# whats wrong with this pointer operation?

Discussion in 'C Programming' started by =?ISO-8859-1?Q?Martin_J=F8rgensen?=, Apr 20, 2006.

1. ### =?ISO-8859-1?Q?Martin_J=F8rgensen?=Guest

Hi,

"C primer plus" p.382:

Suppose we have this declaration:

int (*pa)[3];
int ar1[2][3];
int ar2[3][2];
int **p2;

Then this is okay:
pa = ar1; // both pointer-to-int[3]

But these are not:
pa = ar2; // why not?
p2 = ar2; // why not?

ar1 and ar2 must be the same type: pointer-to-pointer-to-int (or
pointer-to-int-array).

And pa must be a pointer to int[3]-array... So in my opinion pa = ar2
should work but the book says "not valid"...? I also think that p2 = ar2
should work, but that seems wrong according to the book?

Best regards / Med venlig hilsen
Martin Jørgensen

--
---------------------------------------------------------------------------
Home of Martin Jørgensen - http://www.martinjoergensen.dk

=?ISO-8859-1?Q?Martin_J=F8rgensen?=, Apr 20, 2006

2. ### pinkfogGuest

Martin Jørgensen wrote:
> Hi,
>
> "C primer plus" p.382:
>
> Suppose we have this declaration:
>
> int (*pa)[3];

you can give a example to understand it.This expression means:
an 2_D array: int* pa_0 ,int * pa_1 ,int* pa_2 ,that is to say: in the
2-D array form ,there are integers of size_t rows and 3 colums .
> int ar1[2][3];
> int ar2[3][2];
> int **p2;

So ar1: 2 rows and 3 colums
ar2: 3 rows and 2 colums
p2: unknown size
>
> Then this is okay:
> pa = ar1; // both pointer-to-int[3]

Right. The assignment makes pa a 2*3 2_D array.
>
>
> But these are not:
> pa = ar2; // why not?
> p2 = ar2; // why not?
>

Wrong. ar2 and pa are not of the same size.
>
> ar1 and ar2 must be the same type: pointer-to-pointer-to-int (or
> pointer-to-int-array).
>
> And pa must be a pointer to int[3]-array... So in my opinion pa = ar2
> should work but the book says "not valid"...? I also think that p2 = ar2
> should work, but that seems wrong according to the book?

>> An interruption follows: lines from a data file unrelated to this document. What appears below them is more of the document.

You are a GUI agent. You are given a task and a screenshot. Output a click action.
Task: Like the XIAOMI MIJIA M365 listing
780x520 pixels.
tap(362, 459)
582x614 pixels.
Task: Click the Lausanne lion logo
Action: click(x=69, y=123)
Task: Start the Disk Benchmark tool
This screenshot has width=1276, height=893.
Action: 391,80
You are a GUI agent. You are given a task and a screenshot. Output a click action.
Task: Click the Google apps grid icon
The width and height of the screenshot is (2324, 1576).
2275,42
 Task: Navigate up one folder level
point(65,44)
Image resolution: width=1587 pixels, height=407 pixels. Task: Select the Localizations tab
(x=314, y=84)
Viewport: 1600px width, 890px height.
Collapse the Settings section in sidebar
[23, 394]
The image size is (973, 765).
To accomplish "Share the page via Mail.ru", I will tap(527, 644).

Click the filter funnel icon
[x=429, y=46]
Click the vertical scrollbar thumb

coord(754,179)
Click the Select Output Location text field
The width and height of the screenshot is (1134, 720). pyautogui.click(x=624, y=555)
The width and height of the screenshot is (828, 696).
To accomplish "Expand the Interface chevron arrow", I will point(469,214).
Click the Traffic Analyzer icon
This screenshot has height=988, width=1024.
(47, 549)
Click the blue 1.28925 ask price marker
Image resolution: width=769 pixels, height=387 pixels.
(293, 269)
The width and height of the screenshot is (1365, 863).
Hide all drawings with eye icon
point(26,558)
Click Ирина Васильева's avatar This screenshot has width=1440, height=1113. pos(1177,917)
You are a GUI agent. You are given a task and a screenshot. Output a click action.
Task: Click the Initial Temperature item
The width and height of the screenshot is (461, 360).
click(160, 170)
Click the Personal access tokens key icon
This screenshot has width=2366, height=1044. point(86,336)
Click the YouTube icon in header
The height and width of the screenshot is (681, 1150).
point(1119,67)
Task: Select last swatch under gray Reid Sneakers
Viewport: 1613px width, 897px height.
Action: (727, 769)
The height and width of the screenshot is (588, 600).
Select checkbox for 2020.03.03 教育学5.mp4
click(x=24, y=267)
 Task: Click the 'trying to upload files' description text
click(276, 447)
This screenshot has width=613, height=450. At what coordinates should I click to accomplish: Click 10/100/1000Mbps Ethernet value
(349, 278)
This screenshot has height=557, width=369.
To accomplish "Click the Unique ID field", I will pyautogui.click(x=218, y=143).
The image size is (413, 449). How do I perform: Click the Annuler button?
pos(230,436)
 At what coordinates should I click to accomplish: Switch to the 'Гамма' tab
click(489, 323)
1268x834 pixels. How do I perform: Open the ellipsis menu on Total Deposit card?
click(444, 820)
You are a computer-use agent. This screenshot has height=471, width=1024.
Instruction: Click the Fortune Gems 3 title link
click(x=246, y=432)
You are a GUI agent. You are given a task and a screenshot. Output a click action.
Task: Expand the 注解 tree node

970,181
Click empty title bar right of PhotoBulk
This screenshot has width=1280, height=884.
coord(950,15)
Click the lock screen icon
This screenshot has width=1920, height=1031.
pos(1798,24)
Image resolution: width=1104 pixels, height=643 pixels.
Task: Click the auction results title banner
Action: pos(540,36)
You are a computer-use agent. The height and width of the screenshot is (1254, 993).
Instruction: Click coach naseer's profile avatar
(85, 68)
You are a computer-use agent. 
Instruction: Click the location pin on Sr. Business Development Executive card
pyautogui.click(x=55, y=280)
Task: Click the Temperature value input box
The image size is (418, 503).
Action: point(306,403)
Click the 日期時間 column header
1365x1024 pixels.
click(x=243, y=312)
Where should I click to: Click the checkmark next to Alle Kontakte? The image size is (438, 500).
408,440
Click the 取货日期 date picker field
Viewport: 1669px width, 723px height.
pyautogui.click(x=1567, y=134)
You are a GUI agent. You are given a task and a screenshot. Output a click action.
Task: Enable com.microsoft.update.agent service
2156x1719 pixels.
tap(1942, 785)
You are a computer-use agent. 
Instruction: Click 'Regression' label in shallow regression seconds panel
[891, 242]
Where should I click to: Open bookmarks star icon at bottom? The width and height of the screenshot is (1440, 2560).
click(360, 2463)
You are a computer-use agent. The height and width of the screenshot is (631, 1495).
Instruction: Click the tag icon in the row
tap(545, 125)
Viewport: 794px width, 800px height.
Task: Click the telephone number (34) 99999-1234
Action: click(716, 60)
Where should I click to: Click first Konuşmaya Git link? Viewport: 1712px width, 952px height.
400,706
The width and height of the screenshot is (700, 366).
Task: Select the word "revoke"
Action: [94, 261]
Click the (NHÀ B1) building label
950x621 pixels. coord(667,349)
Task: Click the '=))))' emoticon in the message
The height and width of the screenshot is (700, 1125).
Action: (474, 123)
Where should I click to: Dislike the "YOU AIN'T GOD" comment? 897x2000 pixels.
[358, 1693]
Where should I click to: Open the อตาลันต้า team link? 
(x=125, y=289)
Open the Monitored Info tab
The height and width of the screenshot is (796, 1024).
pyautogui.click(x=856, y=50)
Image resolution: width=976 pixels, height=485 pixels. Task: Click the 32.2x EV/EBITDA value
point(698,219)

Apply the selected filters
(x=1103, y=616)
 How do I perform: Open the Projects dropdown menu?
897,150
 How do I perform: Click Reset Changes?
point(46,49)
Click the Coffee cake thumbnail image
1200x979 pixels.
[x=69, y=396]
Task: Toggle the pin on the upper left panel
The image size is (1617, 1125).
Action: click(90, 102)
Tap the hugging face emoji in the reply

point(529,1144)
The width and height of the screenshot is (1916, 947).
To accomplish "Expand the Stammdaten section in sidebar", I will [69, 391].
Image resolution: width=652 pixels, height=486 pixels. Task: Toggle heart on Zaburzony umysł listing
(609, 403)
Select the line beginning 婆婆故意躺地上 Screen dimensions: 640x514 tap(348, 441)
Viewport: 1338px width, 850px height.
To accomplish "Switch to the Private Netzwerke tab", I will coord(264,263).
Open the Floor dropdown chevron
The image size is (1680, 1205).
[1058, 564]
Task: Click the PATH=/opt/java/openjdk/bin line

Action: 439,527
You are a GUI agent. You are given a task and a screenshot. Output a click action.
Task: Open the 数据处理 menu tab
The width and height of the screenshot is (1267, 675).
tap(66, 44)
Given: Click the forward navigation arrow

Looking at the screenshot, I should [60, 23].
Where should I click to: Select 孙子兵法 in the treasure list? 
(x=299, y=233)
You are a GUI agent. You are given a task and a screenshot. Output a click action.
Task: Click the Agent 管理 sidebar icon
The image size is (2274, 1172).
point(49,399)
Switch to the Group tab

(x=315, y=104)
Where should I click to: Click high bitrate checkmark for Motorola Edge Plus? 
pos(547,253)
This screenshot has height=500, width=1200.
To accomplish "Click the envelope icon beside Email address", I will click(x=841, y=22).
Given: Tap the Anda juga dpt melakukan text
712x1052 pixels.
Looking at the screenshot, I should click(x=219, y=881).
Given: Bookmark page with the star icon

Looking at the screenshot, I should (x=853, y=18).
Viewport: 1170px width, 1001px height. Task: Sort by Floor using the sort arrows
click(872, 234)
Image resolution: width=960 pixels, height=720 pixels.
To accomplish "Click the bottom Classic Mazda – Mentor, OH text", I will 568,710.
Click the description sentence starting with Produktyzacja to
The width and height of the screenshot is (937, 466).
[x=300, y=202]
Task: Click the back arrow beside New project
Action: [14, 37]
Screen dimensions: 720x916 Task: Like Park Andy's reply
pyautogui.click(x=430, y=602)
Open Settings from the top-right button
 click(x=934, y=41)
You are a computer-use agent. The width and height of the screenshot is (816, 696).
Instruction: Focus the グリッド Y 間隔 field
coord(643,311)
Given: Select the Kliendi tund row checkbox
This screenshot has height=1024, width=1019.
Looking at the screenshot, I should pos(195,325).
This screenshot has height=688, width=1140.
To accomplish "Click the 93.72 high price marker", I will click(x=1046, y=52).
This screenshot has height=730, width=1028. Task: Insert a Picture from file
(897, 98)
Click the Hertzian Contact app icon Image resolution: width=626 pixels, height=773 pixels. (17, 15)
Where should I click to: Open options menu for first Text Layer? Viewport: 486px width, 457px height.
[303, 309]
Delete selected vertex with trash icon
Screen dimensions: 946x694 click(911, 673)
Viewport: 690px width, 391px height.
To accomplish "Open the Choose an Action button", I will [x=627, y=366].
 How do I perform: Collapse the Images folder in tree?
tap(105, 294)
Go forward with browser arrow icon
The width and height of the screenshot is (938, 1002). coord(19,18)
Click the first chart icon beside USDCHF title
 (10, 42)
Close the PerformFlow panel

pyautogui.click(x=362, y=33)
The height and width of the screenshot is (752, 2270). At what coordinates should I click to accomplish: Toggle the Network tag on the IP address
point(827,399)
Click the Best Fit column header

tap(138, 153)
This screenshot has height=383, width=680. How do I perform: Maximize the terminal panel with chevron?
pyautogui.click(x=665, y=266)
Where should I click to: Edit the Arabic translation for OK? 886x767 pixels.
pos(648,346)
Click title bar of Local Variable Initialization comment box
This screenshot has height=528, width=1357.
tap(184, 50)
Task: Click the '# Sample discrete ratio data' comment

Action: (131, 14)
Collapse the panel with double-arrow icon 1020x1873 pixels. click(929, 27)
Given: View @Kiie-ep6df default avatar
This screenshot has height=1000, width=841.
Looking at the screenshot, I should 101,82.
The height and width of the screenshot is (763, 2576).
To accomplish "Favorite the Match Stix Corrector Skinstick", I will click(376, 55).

Hope this can help a little.
----------------------pinkfog-----------------------

pinkfog, Apr 20, 2006

3. ### Keith ThompsonGuest

Martin Jørgensen <> writes:
> "C primer plus" p.382:
>
> Suppose we have this declaration:
>
> int (*pa)[3];
> int ar1[2][3];
> int ar2[3][2];
> int **p2;
>
>
> Then this is okay:
> pa = ar1; // both pointer-to-int[3]

Right. ar1 is an array[2] of array[3] of int; it decays to a pointer
to array[3] of int. Since pa is explicitly pointer to array[3] of
int, the types match.

> But these are not:
> pa = ar2; // why not?
> p2 = ar2; // why not?
>
> ar1 and ar2 must be the same type: pointer-to-pointer-to-int (or
> pointer-to-int-array).

No. Arrays are not pointers. Pointers are not arrays. There is no
pointer-to-pointer here.

The declaration
int ar2[3][2];
declares ar2 as an array[3] of array[2] of int. The memory allocated
for it is enough to hold 3*2 int objects (6 * sizeof(int)). The name
ar2, in most contexts, decays to a pointer to array[2] of int; this
is a pointer value, not a pointer object.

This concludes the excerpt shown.